On the Web, search is the most successful UI, in part for its simplicity. Search is like the command line for the Internet. All these examples suggest dramatic PC user-interface changes are well underway.

Microsoft is no stranger to pioneering new user interfaces. The much-maligned Microsoft Bob and Clippy are examples of Microsoft attempts to simplify how end users interact with computers. Years ago—and for several of them—Gates stood on the CES stage, and also that of Comdex, touting Tablet PC.

Gates is a big Tablet PC supporter, but Microsoft's execution is too complex. A stylus is supposed to be like a pen or pencil, and so a more natural and familiar user interface than the keyboard and mouse. But the process of using a stylus on a Windows Tablet PC is more complicated than using a pencil or even keyboard and mouse.

Touch is the extension of the stylus, and it's a much more natural user interface. For the human tool user, hands, fingers and touch are especially important for experiencing and manipulating objects or surroundings. The shopping mall is a great laboratory for understanding how people interact with things. First buyers look, and then they touch. For retailers it's an irritating experience, all that touching. People examine as much with their hands as their eyes.

Good user interfaces build on the familiar—and there is nothing more familiar than me, myself and I. See, say, hear and touch. Gates' vision is sensible. But vision doesn't always become reality, and Microsoft's co-founder has before talked about future products or technologies that the company couldn't deliver.

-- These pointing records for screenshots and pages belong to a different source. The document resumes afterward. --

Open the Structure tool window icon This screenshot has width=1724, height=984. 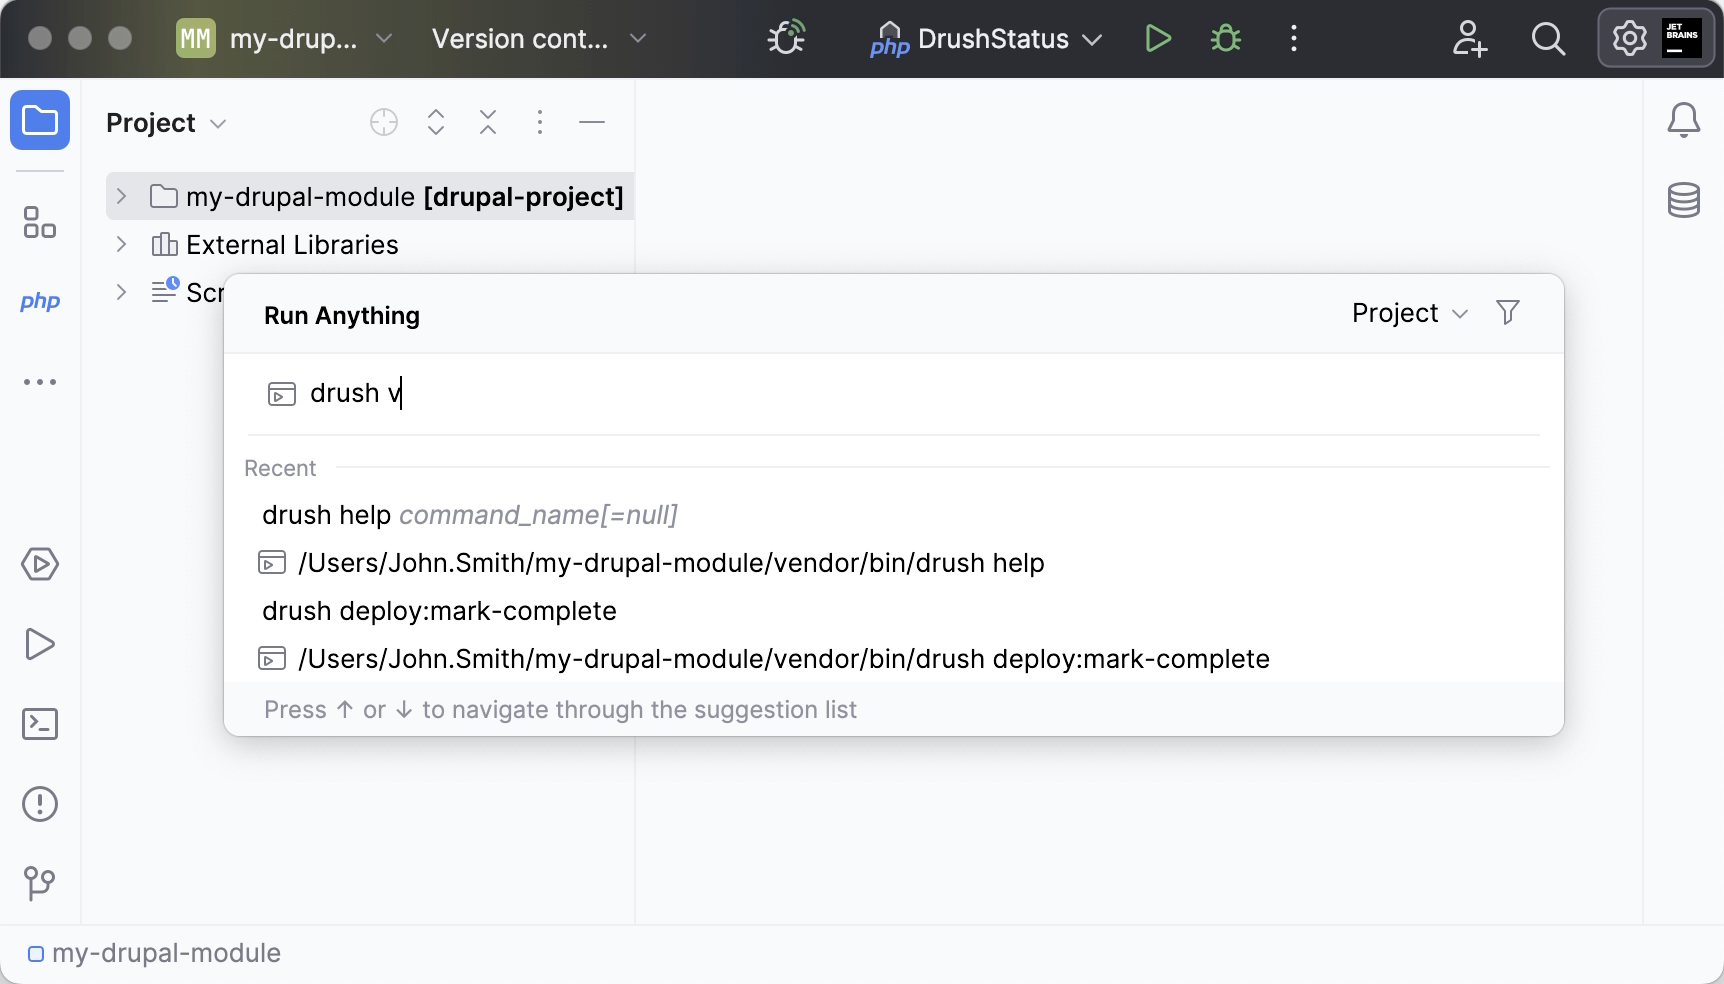coord(40,222)
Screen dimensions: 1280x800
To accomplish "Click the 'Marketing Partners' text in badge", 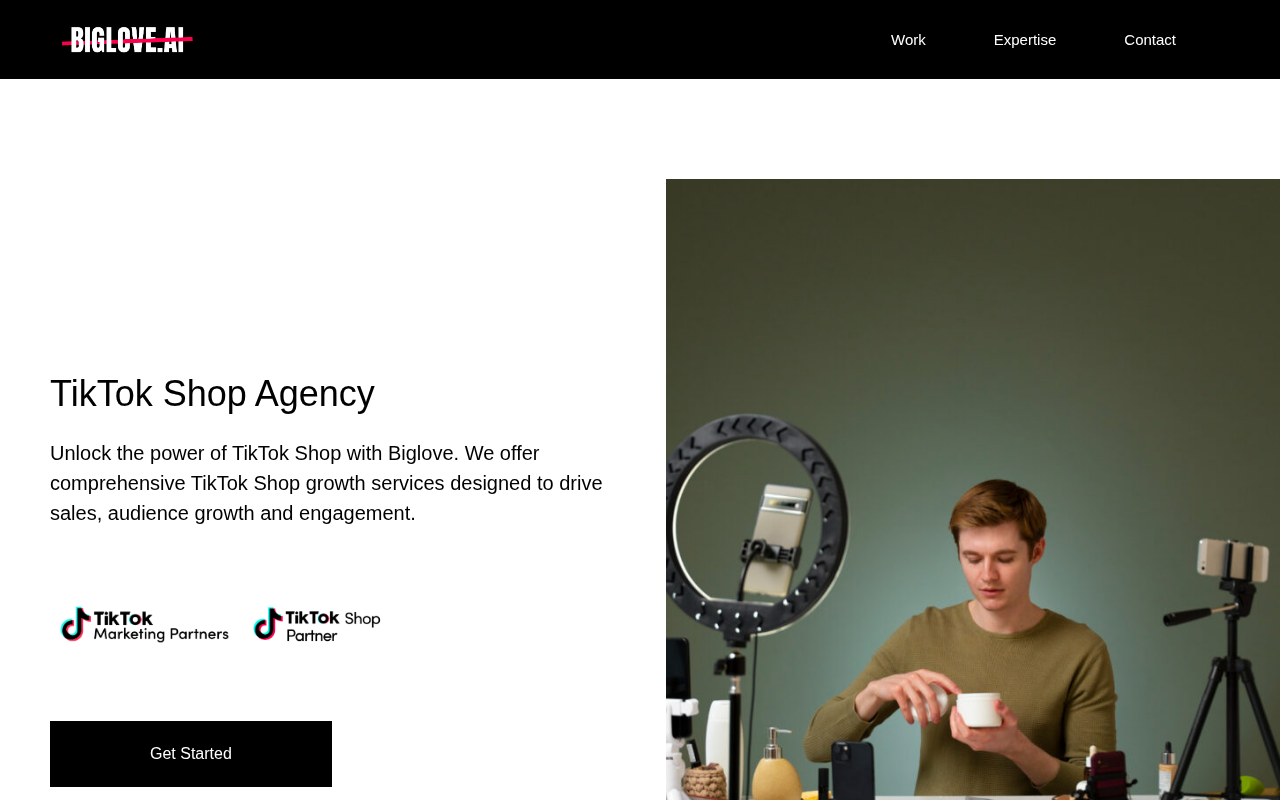I will pos(161,634).
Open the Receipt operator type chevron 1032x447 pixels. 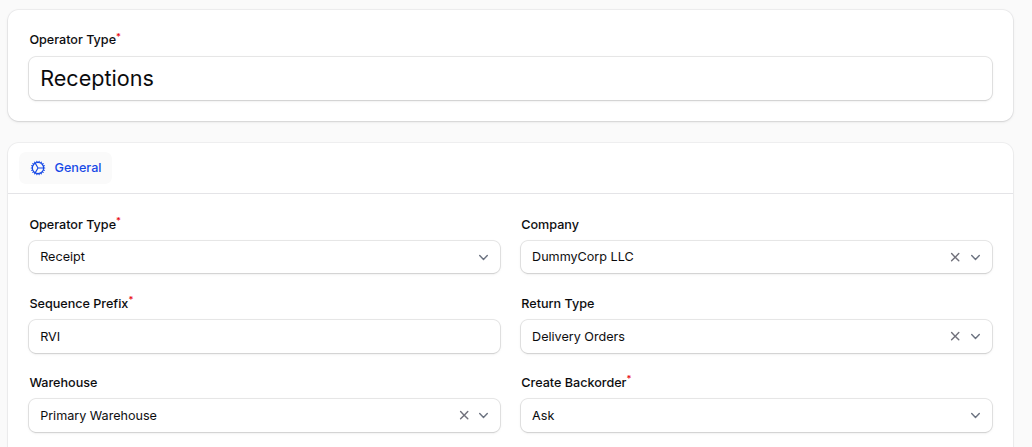click(484, 257)
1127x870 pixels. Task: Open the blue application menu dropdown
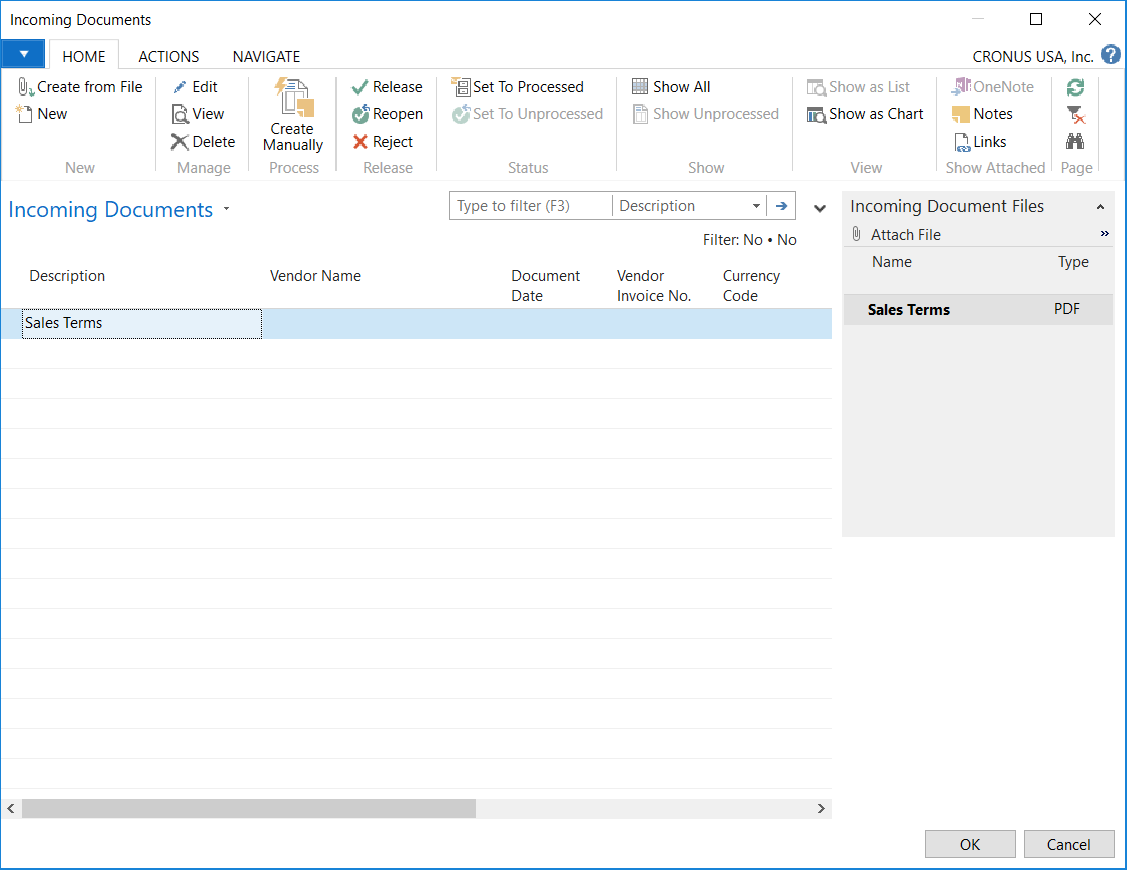pyautogui.click(x=23, y=55)
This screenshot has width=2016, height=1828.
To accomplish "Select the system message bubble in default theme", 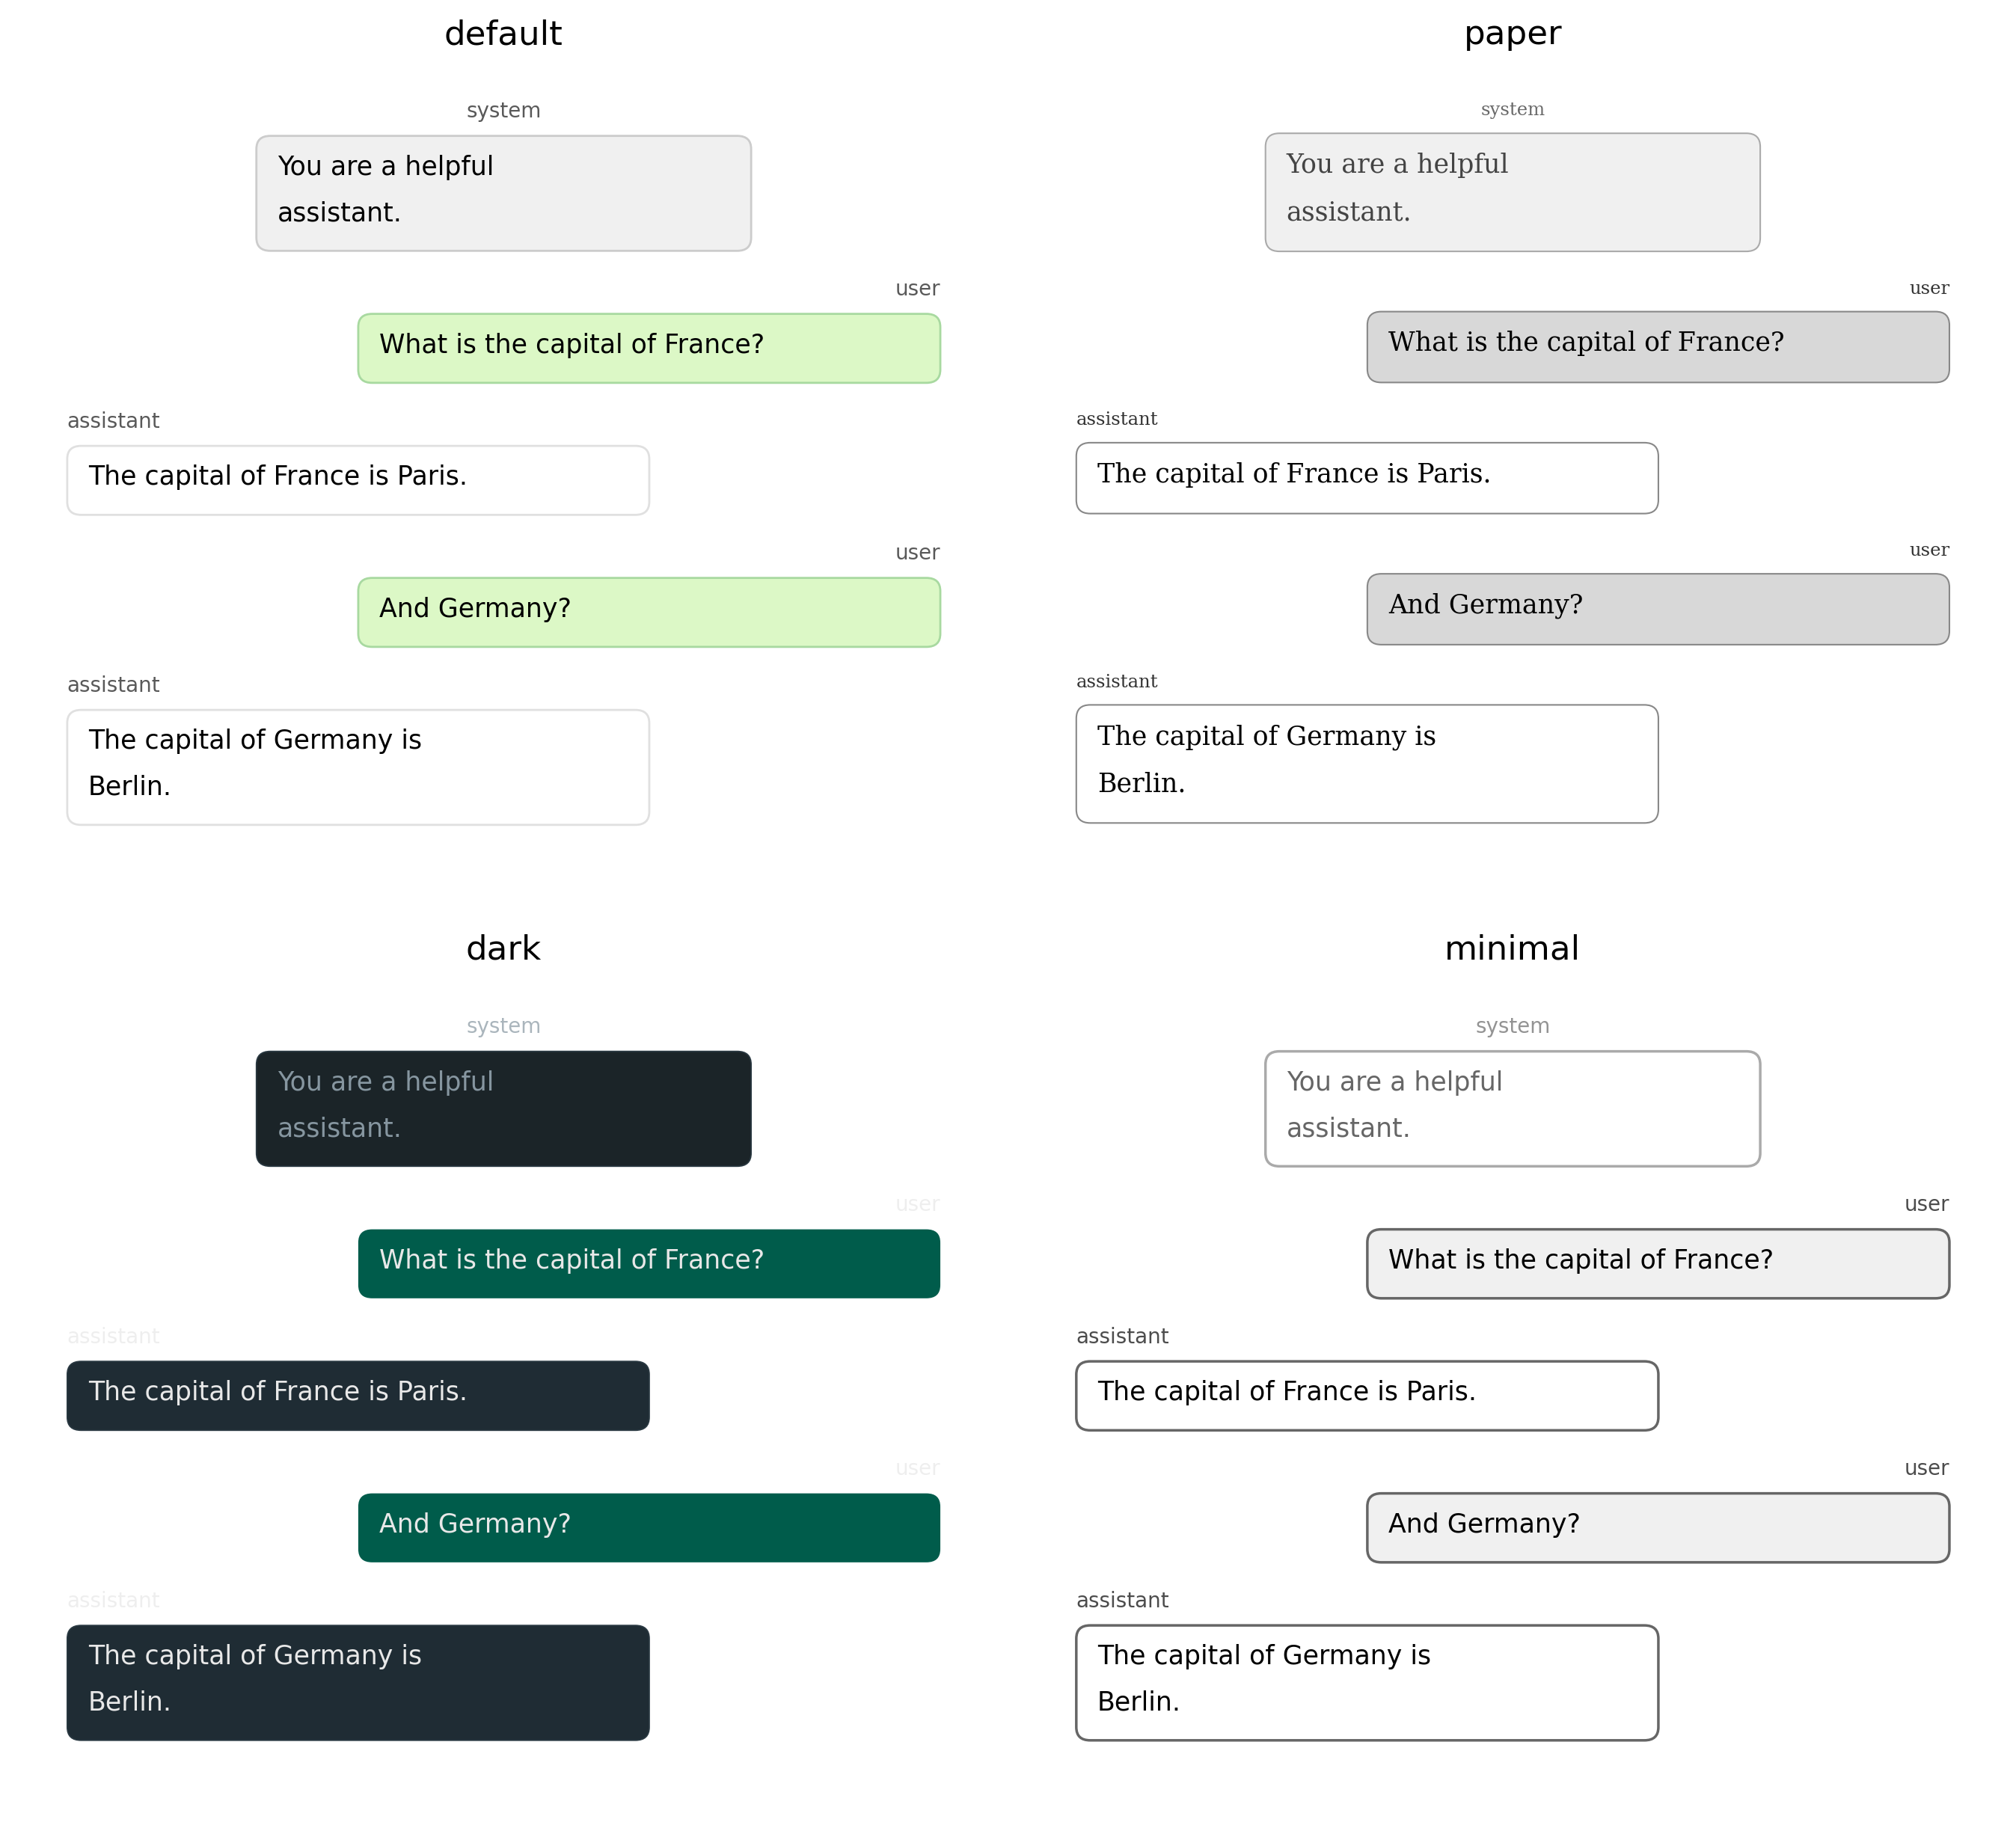I will point(503,193).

The underlying biological mechanisms of hand movement are complex, but the complexity is largely hidden from people. By contrast, complexity too often defines technology and the accompanying user interfaces. Ear, eye, hand and touch and voice are extensions of "me" that technology must embrace, like iPhone, iPod or Touch.

During Gates' keynote, Robbie Bach, president of Microsoft's Entertainment and Devices division, demonstrated several new user interfaces, "Sync" auto information system and Tellme's "Say and See." Bach predicted that mobile search would be the most important application for the cell phone market. There, voice command would be an important user interface, he said.

But Microsoft also is taking an autonomic nervous system approach to user interfaces. Gates spoke about the "connected experience" with respect to Web services and information following people around. There, Microsoft continues to advance information and services integration around Windows Live.

Gates demonstrated a visual recognition system for mobile phones. The visual recognition system uses the phone's camera to bring up information on people or places. The system also uses Live services, such as Virtual Earth.